Functional aspect of communicative competence refers to the ability to accomplish communication purposes in a language. Language fulfils the interactional function. It serves to ensure social maintenance, referring to the communicative contact between and among human beings that simply allows them to establish social contact and to keep channels of communication open. Successful interactional communication requires knowledge of slang, jargon, jokes, folklore, cultural mores, politeness and formality expectations and other keys to social exchange [22; 142]. There are a number of different kinds of purposes for which people commonly use language, e. g. g
reeting people is one purpose for which we use language. What we actually say in English could be Good morning, Hi, How ya doin, or Yo, depending on who we are and who we are talking to.
Sociolinguistic aspect of the communicative competence is the ability to interpret the social meaning of the choice of linguistic varieties and to use language with the appropriate social meaning for the communication situation, e. g. when greeting someone in a very formal situation an American might say, Hello, how are you? Or Nice to see you again, but if he were meeting a friend in an informal situation it would be much more appropriate to say Hi, or Hey, whatcha been doing?
Interactional competence involves knowing and using the mostly-unwritten rules for interaction in various communication situations within a given speech community and culture. It includes, among other things, knowing how to initiate and manage conversations and negotiate meaning with other people.

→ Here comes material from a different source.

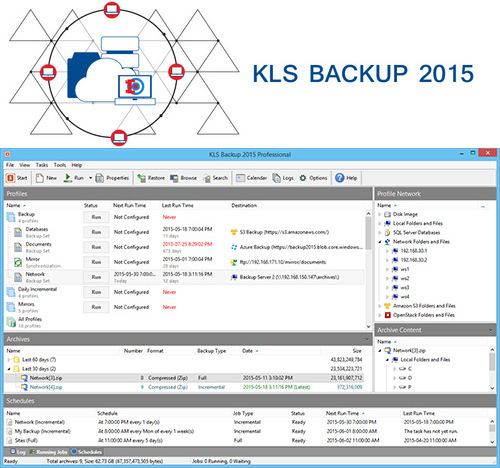Open Help from the toolbar

coord(346,178)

It also includes knowing what sorts of body language, eye contact, and proximity to other people are appropriate, and acting accordingly, e. g.
a conversation with a checker at the check-out line in a grocery store in the US or England shouldn’t be very personal or protracted, as the purpose of the conversation is mainly a business transaction and it would be considered inappropriate to make the people further back in the queue wait while a customer and the checker have a social conversation. Other cultures have different rules of interaction in a market transaction.
Cultural competence is the ability to understand behavior from the standpoint of the members of a culture and to behave in a way that would be understood by the members of the culture in the intended way. Cultural competence therefore involves understanding all aspects of a culture, but particularly the social structure, the values and beliefs of the people, and the way things are assumed to be done, e. g. it is impossible to speak Korean or Japanese correctly without understanding the social structure of the respective societies, because that structure is reflected in the endings of words and the terms of address and reference that must be used when speaking to or about other people.